NIETZSCHE, F. A Gaia Ciência. São Paulo: Hemus, 1981.

quinta-feira, agosto 16, 2007

A experiência em Londrina

Desde que, adulto, comecei a escrever romances, tem-me animado até hoje a idéia de que o menos que um escritor pode fazer, numa época de atrocidades e injustiças como a nossa, é ascender a sua lâmpada, fazer luz sobre a realidade de seu mundo, evitando que sobre ele caia a escuridão, propícia aos ladrões, aos assassinos e aos tiranos. Sim, segurar a lâmpada, a despeito da náusea e do horror. Se não tivermos uma lâmpada elétrica, acendamos o nosso toco de vela ou, em último caso, risquemos fósforos repetidamente, como um sinal de que não desertamos de nosso posto
Érico Verissimo


“Trabalhadores! Trabalhadores! Vocês têm que parar! Não podemos mais agüentar essa situação! Vamos parar! Precisamos parar e apreciar a nova Mortadela Ouro Perdigão!”.

• DADOS FORNECIDOS
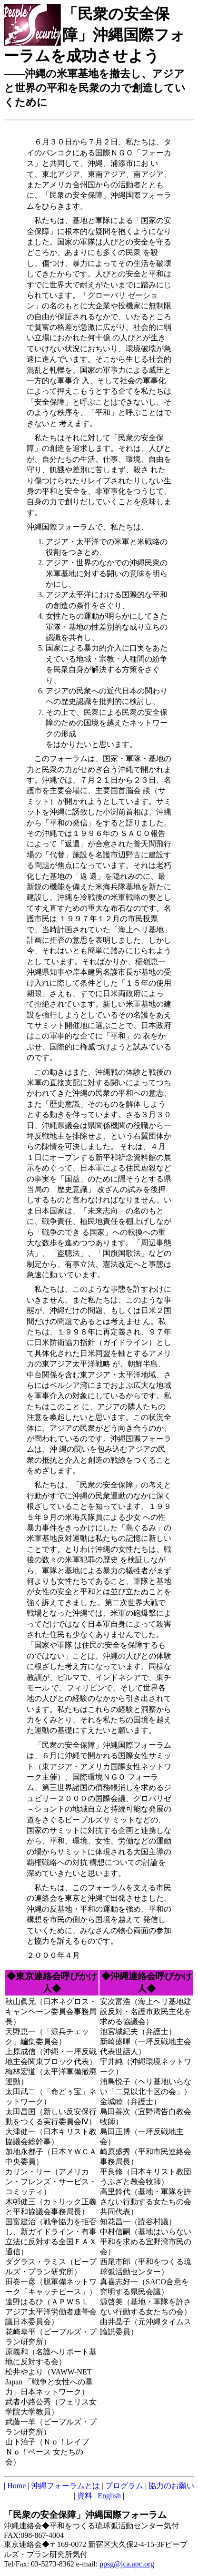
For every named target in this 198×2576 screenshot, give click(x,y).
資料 (84, 2496)
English (109, 2496)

• O QUE SE PEDE
No trecho fornecido, o que se propõe acender caso não haja uma lâmpada elétrica? Responda com base somente no trecho fornecido.

• RESPOSTA DO EXERCÍCIO
O nosso toco de vela.